Verilen Metin:
● ● ● ● ● ● ●

Maratona yaklaşık 600 kişi vaşvurmuş 185 kişi (60 grup) seçmişler . Bu 185 kod yazma maratonunda en büyük rakammış  ve bu da demek oluyo ki 60 uygulama çıkıcak ve Türkiye geneli rekor kırıcaklar. 60 uygulama çıkıcak diyolar çünkü zaten bu 60 grubun uygulaması war , +1 uygulama niye olmasın . Bence yapılması gereken sitede çok vakit geçirip çok emek harcayanları seçmek olmalıydı . Ben sitede toplam 3 saatimi geçirmedim  ve başvururken projeme de çok genel şeyler yazdım . Bi proje söylemedim bile sayılır .  Android + IOS testlerini başarıyla geçtim ama derslerine bakmadım bile . Bi de katılanlardan bi grup "Microsoft dreampark" a katılmış . Yani ödül avcısı sayılabilicek cinsten . Bir diğer ödül avcıları ise takım elbiseliler :) .  Katılanların %99 u genç ve kot - t-shirt giyinirken abilerimiz sanırım iş yerinden gelmiş olucaklar ki takım ile gelmişlerdi ve her hallerinden bu işi yaptıkları bellii . Yani 1. ,  2.  , 3. belli 4. , 5. kim olucak yarışması gibi bişeydi .

Bütün bunları gördükten sonra 6 hafta boyunca reklam malzemesi olarak , kendimi yıpratarak , şansa gıcık bi mentora denk gelerek geçireceğime baştan bırakayım dedim ve mentor görüşmelerinden 1-2 saat sonra kalsam mı gitsem mi vicdani hesaplaşmadan sonra gitme kararı aldım ve çıktım ordan . Bana ordan kalan tek şey kullanışsız bi yaka kartı oldu . Bu kartla ne giriş yapabiliyosun ne çıkış , sadece isimmim yazıyo . Bi de t-shirt wardı fakat şansızlığım yüzünden alamadım onu

6 hafta sonunda umarım güzel projeler çıkar ve ödül avcıları harici gruplar ödülleri kazanır ve umarım sadece Turkcell in reklam malzemesi olmazlar .

Düşünsene 6 hafta sonunda kendini gereksiz yıpratmadan proje çıkarıyosun ve hakkını doğru dürüst alıyosun .



14 Mart 2014 Cuma

Turkcell Gelecegi Yazanlar Tecrübem


Merhaba . Uzun zamandan sonra yazıcak bişeyim var artık . Sanırım ilk açıldığından beri Turkcell in gelecegi yazanlar sitesine üye oldum ve üye olurken 1-2 sıkıntı yaşamıştım ama kolayca aşmıştım . Site temel olarak 3 büyük mobil işletim sistemi ile ilgili yazılım dersleri veriyo ve sonunda kavrayıp kavrayamadığımızı anlamak için sınav yapıyo

Ben de bilgilerime ve tecrübelerime güvenerek derslere bakmadan sınavlara girdim .  Android , IOS , Windows phone sınavlarından ilk olarka IOS sınavına girdim ve nasıl diye bir bakim dedim . 4 sınav var ve bir sınava girmek için ondan önceki sınavı mutlaka geçmeniz gerekiyo . Ben de ilk sınav olan IOS 101 sınavına online olarak girdim ve kısa sürede başarıyla bitirdim (Başarı için %75 doğru şartı var ). Daha sonra diğer ios sınavlarına girdim ve google dahil hiçbir yerden kopya çekmeden sınavları tek oturuşta bitirdim .

● ● ● ● ● ● ●

Veri Bölümü:
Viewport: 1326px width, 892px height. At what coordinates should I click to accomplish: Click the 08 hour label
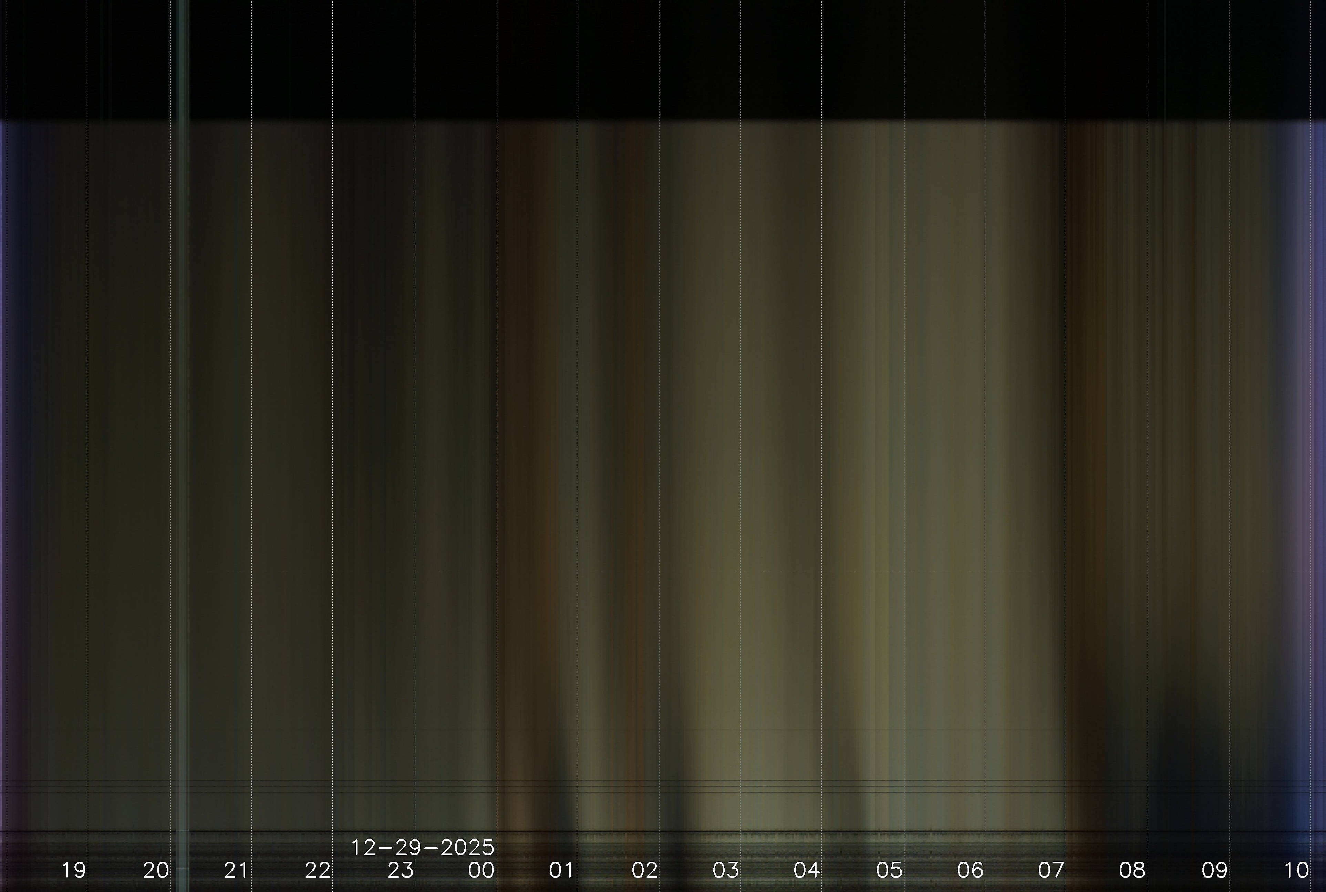[1132, 870]
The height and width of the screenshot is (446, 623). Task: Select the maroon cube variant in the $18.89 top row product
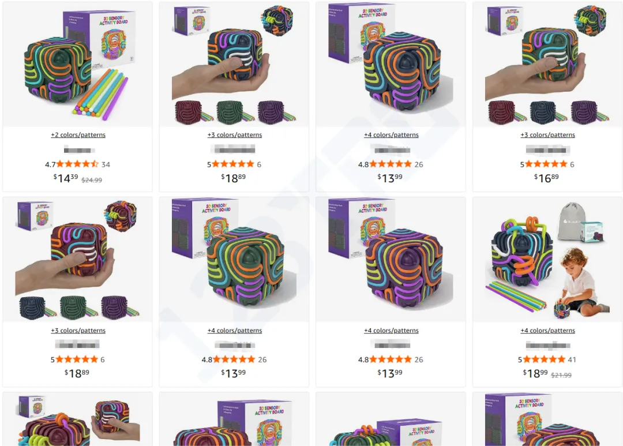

● ● ● ● ● ● ●

Yapılacak İşler:
A) Turkcell Geleceği Yazanlar deneyimini anlatan metne göre bir sınavda başarılı sayılmak için yüzde kaç doğru gerekiyor?
B) Turkcell Geleceği Yazanlar deneyimini anlatan metni, son cümlesinden sonra devam ettirerek yazın.
Veriler, metinden ayrı bir malzemedir.

Alıştırma Cevapları:
A) %75 doğru gerekiyor.

B)
IOS sınavlarını başarıyla ve hızlıca bitirmenin gazıyla hadi bi de android sınavlarını da aynı hızla bitereyim dedim ve Android 101 sınavına başladım . Gayet kendimden emin bişekilde soruları cevapladım . Soruların neredeyse tamamı java sorusu ve birçok soru C , C# dan alışık olduğum şeyler , yani hiç yabancılık çekmedim . Sınavı bitirip sonuca baktığımda gördüm ki sınavı geçememişim . Yani %75 den daha az doğru yapmışım . Tabii C , C# , Java , Android bilen biri olduğumu iddia ettiğim için kabullenemedim sonucu ve hadi bi daha girim de bu sefer sınavı geçim dedim . Ama sınava bir günde sadece bir kere girilebildiği için o heyecanla tekrar sınava giremedim ve yaklaşık 1-2 hafta da siteyi açmadım.

Aklıma geldiği zaman yada haberlerde gördüğüm zaman yine Android 101 sınavına giriyodum . Fakat 5-6 kere başarısız oldum ve bu durum biraz moralimi bozdu . Bugün de aklıma nerden geldiyse bi daha girdim ve online java compiler kullanarak soruları çözdüm ve ilk sınavı sonunda geçtim ve diğer android sınavlarını da IOS gibi çok hızlı geçtim . Diğer testler biraz daha android e yönelik ve cevaplaması daha kolay geldi .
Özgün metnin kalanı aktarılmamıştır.